_Selected excerpt_

___

Yumkella speaks exclusively to the Sierra Leone Telegraph about his Grand Coalition

Sierra Leone Telegraph: 31 July 2015

kandeh speaking with Telegraph editor2

Never before in the post-independence political history of Sierra Leone has a candidate for the country’s highest office – the presidency, shown so much determination and enthusiasm to reach out across the political divide,  in order to establish a broad political coalition that could work collectively for the transformation of the country.

After all, politics in Sierra Leone is and has always been about the winner taking it all. This is and has been the cradle upon which the country’s democratic and electoral system functions – for better or worse – a system that many believe to be the root cause of the dysfunctionality of the country’s governance institutions, since gaining independence from the British in 1961.

And because multi-party elections in Sierra Leone are invariably fought, based on tribal and regional lines, serious questions must now be asked about the benefits of having an electoral system which produces widespread violence, chaos, lawlessness and poor governance.

Perhaps, one of the most significant unintended casualties of the country’s multi-party democracy, is the creation of a culture that does not engender or promote true national consensus on what the development priorities should be for the elected government, and how those priorities are to be delivered.

Can Yumkella’s proposed grand political coalition deliver this?

Election in Sierra Leone

But of course purists of the ‘first past the post’ – winner takes it all democratic system, may argue that such national development priorities are already written in the elected party’s manifesto, which was presented to the people during campaigning, and it is therefore for the elected government to then deliver on those priorities.

That may be true, but what history of politics in Sierra Leone has taught us is that firstly, no single political party has all the necessary expertise, capacity and capability to manage and deliver a five-year development plan, no matter how well written their manifesto.

Secondly, appointments to key positions of ministries and the civil service by an incoming government are exclusively based on tribalism, political patronage, and reward for those that helped the party win the elections, rather than appointments based on competence and fitness for the job.

Speaking to the editor of the Sierra Leone Telegraph – Mr Abdul Rashid Thomas last Sunday in London, Dr. Kandeh Yumkella said he is determined to change all that.

He said that Sierra Leone needs transformational change, if it is to become a nation that is capable of feeding itself, create wealth, create jobs, educate and look after the health and well-being of the people.

He said he will do this by building a ‘Grand Political Coalition’ in Sierra Leone – a broad coalition that will be based on skills and ability to deliver – not patronage.

kandeh speaking with Telegraph editor1But he also spoke about other issues too. This is what he said:

Abdul Rashid Thomas: Dr. Yumkella, this London event is the last leg of your UK tour; you were in Manchester last Saturday where you had a very good meeting – good reception from the SLPP members of Manchester; you were also in Reading last Friday, and we understand that Reading went very well for you. So how well do you think it’s all gone?

___

_Records provided_
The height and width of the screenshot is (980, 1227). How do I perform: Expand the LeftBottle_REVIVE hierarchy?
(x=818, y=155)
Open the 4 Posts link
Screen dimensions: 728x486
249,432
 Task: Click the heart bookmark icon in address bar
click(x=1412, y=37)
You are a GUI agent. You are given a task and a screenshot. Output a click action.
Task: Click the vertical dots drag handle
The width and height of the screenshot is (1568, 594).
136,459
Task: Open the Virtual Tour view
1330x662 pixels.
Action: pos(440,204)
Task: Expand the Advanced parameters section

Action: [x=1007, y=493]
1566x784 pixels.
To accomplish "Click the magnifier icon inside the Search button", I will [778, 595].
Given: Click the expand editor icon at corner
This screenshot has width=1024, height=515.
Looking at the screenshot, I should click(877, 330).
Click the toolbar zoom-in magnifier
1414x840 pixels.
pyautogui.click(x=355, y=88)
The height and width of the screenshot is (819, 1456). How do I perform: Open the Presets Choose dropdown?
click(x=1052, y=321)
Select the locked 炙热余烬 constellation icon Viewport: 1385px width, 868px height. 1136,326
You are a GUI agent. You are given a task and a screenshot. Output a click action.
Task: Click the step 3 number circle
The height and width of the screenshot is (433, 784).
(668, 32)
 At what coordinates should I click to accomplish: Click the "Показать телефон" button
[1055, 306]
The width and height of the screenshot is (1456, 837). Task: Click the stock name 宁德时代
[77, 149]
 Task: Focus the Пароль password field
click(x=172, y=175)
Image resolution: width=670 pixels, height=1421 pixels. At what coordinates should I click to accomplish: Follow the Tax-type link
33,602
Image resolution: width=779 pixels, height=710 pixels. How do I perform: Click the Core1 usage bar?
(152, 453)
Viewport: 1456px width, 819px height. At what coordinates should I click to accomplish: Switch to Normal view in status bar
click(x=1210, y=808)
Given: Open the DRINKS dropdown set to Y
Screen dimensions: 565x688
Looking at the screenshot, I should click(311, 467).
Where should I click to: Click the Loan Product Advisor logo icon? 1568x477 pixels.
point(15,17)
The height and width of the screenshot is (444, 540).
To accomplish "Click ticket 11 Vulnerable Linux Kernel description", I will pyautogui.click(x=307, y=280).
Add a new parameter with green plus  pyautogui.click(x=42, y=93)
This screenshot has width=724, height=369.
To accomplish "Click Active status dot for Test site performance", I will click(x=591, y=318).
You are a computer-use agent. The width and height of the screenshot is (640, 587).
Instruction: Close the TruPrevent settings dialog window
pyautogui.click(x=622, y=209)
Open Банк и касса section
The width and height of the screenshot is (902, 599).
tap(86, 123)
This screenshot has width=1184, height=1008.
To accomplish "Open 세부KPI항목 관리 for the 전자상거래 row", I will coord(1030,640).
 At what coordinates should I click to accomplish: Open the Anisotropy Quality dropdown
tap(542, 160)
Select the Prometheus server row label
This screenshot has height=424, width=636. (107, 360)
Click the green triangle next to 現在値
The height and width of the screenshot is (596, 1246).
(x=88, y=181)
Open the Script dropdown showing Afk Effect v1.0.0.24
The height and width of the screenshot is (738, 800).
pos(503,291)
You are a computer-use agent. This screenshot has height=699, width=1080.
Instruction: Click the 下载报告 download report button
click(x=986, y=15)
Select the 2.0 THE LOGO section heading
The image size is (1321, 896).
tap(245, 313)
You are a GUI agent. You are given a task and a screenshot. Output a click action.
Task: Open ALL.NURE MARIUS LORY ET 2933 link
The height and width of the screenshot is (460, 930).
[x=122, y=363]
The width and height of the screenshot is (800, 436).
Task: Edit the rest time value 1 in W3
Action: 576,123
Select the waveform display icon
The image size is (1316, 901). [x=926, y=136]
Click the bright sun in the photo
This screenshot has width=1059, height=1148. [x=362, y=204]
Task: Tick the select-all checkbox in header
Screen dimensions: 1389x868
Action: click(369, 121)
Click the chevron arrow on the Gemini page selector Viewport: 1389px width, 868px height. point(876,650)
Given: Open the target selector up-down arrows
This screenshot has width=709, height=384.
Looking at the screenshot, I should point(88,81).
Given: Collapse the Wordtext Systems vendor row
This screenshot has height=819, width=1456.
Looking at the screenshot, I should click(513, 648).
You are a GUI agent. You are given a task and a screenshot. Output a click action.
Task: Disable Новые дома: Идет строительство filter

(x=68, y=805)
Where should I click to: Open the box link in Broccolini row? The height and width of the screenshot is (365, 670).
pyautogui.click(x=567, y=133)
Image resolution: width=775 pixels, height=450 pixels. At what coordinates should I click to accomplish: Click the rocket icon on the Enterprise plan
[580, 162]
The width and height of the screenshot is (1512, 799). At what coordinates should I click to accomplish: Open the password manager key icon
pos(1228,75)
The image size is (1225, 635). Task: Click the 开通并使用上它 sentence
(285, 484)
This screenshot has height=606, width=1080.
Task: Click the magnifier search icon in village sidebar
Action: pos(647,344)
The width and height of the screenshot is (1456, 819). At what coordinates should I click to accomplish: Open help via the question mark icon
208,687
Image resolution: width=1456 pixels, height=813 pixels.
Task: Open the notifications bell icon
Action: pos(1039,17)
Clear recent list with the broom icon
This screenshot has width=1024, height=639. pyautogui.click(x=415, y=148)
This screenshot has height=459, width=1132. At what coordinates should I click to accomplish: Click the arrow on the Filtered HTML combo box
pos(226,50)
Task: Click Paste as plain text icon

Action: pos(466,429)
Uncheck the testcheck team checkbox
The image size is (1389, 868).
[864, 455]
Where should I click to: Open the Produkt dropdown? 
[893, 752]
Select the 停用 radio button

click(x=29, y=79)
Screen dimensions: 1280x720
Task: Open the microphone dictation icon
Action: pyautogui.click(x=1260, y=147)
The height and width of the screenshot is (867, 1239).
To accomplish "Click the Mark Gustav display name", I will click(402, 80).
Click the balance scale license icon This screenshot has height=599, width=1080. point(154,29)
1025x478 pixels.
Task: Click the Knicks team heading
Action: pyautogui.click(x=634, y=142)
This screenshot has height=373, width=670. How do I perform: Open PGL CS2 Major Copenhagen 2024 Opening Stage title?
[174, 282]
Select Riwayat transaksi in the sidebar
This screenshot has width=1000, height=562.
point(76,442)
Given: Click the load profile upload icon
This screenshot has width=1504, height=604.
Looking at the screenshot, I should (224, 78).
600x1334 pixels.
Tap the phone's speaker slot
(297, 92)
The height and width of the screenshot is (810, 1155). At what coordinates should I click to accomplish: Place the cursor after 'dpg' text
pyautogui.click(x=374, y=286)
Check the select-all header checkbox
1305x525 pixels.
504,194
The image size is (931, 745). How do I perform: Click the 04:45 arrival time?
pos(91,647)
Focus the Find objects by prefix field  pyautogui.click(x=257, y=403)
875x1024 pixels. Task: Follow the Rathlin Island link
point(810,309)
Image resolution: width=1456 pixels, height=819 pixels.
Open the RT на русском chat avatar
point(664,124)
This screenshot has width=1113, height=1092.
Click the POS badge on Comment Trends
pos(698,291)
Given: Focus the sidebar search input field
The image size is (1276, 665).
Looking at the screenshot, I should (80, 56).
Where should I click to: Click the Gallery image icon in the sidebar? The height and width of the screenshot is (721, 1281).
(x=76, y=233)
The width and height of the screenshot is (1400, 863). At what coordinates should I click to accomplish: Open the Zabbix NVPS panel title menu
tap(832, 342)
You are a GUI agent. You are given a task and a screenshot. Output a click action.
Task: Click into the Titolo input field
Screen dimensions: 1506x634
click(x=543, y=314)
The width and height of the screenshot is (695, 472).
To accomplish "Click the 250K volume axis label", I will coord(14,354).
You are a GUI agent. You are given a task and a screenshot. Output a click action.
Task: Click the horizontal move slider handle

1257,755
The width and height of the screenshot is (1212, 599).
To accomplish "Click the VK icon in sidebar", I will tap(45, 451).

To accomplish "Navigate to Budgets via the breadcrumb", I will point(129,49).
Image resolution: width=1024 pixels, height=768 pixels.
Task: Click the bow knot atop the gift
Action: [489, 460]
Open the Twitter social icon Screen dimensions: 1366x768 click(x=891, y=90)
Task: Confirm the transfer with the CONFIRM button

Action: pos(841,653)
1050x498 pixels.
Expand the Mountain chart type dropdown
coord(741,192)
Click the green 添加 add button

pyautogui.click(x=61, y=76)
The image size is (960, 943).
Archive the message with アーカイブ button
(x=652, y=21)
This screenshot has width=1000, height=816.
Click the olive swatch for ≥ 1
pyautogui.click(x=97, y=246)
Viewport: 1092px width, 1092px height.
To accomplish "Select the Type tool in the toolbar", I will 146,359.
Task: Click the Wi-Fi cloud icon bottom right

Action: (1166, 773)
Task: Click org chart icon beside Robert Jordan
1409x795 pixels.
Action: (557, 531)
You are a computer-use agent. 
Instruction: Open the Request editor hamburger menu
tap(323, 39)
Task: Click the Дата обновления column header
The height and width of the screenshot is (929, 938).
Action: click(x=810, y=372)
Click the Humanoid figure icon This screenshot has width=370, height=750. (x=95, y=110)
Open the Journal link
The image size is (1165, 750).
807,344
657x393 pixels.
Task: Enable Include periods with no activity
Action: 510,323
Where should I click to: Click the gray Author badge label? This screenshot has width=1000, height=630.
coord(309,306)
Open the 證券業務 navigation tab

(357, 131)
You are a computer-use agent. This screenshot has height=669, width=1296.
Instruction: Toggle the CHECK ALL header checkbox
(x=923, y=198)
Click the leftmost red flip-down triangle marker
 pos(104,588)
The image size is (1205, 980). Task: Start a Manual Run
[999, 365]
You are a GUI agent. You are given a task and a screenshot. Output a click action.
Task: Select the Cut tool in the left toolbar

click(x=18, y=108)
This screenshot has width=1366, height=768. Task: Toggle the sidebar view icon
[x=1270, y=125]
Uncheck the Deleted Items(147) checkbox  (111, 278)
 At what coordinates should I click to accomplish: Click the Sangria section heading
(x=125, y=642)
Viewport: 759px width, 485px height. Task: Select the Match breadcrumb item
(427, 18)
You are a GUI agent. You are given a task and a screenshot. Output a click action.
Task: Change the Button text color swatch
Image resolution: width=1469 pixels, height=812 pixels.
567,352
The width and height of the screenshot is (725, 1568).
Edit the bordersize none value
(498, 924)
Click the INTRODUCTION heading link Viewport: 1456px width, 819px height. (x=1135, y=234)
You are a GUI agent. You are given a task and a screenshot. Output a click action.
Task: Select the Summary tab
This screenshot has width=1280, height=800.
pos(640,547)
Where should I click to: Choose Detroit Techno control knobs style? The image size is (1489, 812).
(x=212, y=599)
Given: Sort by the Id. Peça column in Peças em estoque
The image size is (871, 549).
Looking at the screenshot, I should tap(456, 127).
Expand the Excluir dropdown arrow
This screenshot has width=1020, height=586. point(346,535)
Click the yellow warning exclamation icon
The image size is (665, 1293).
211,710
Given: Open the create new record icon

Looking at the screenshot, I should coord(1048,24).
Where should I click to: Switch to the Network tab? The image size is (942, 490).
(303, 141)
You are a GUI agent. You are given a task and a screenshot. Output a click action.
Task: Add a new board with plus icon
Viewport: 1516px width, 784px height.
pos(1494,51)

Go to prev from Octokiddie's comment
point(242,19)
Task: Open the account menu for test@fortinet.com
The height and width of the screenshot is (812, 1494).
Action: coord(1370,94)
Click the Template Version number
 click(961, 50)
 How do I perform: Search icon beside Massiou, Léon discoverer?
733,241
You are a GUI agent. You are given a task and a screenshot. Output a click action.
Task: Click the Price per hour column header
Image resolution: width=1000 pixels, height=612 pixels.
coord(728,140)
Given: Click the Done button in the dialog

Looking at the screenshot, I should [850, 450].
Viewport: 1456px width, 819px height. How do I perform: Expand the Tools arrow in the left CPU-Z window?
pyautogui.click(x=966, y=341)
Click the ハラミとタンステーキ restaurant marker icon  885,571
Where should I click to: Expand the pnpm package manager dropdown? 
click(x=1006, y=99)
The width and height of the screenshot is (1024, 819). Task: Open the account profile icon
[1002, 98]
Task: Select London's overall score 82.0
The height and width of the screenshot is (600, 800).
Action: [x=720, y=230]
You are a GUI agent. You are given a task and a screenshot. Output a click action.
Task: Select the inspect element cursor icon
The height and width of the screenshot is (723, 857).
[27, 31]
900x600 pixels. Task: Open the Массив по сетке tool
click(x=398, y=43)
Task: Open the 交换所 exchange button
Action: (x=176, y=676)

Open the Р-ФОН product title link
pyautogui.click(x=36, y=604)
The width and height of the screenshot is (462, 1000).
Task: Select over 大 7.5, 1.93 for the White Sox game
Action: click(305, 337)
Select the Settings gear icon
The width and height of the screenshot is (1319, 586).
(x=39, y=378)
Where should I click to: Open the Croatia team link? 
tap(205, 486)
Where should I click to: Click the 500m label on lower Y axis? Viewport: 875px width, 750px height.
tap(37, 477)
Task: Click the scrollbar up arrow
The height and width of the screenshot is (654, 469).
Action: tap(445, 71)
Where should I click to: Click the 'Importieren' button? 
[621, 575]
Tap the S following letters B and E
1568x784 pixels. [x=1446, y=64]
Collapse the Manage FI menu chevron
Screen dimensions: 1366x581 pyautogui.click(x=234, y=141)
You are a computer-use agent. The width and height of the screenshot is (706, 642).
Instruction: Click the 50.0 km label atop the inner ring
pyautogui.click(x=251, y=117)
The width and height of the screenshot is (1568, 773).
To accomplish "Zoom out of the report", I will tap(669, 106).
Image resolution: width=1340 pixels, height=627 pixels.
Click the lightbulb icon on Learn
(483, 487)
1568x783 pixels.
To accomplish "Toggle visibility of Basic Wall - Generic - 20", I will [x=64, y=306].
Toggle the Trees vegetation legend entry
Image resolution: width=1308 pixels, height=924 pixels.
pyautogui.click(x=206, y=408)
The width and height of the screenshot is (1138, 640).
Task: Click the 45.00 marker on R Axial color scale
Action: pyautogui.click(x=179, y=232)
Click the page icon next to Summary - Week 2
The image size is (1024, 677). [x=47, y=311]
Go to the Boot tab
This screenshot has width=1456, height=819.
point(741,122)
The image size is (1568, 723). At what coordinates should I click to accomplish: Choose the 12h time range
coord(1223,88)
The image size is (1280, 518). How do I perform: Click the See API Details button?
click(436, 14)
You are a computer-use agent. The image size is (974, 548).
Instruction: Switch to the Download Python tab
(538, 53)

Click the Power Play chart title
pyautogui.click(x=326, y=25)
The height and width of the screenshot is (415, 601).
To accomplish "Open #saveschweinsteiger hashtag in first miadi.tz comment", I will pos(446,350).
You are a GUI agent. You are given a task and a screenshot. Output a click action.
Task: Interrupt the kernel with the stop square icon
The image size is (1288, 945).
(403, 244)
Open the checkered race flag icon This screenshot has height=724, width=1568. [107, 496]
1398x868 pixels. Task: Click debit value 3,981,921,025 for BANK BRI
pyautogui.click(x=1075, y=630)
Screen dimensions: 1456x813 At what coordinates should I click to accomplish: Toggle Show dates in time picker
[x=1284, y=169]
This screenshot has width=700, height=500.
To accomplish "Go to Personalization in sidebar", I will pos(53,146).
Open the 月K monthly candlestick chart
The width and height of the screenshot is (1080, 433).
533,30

___

_Problem_
Summarize the article on Kandeh Yumkella's proposed Grand Coalition in three sentences.

_Task result_
Sierra Leone's winner-takes-all electoral system, with elections fought along tribal and regional lines, is one that many believe lies at the root of the country's dysfunctional governance institutions, and it has not fostered true national consensus on development priorities. The article contends that no single party has all the expertise needed to deliver a five-year development plan and that incoming governments make key appointments on the basis of tribalism and political patronage rather than competence. Speaking with Sierra Leone Telegraph editor Abdul Rashid Thomas in London, Dr. Kandeh Yumkella said the country needs transformational change, which he would bring about by building a "Grand Political Coalition" based on skills and the ability to deliver, not patronage.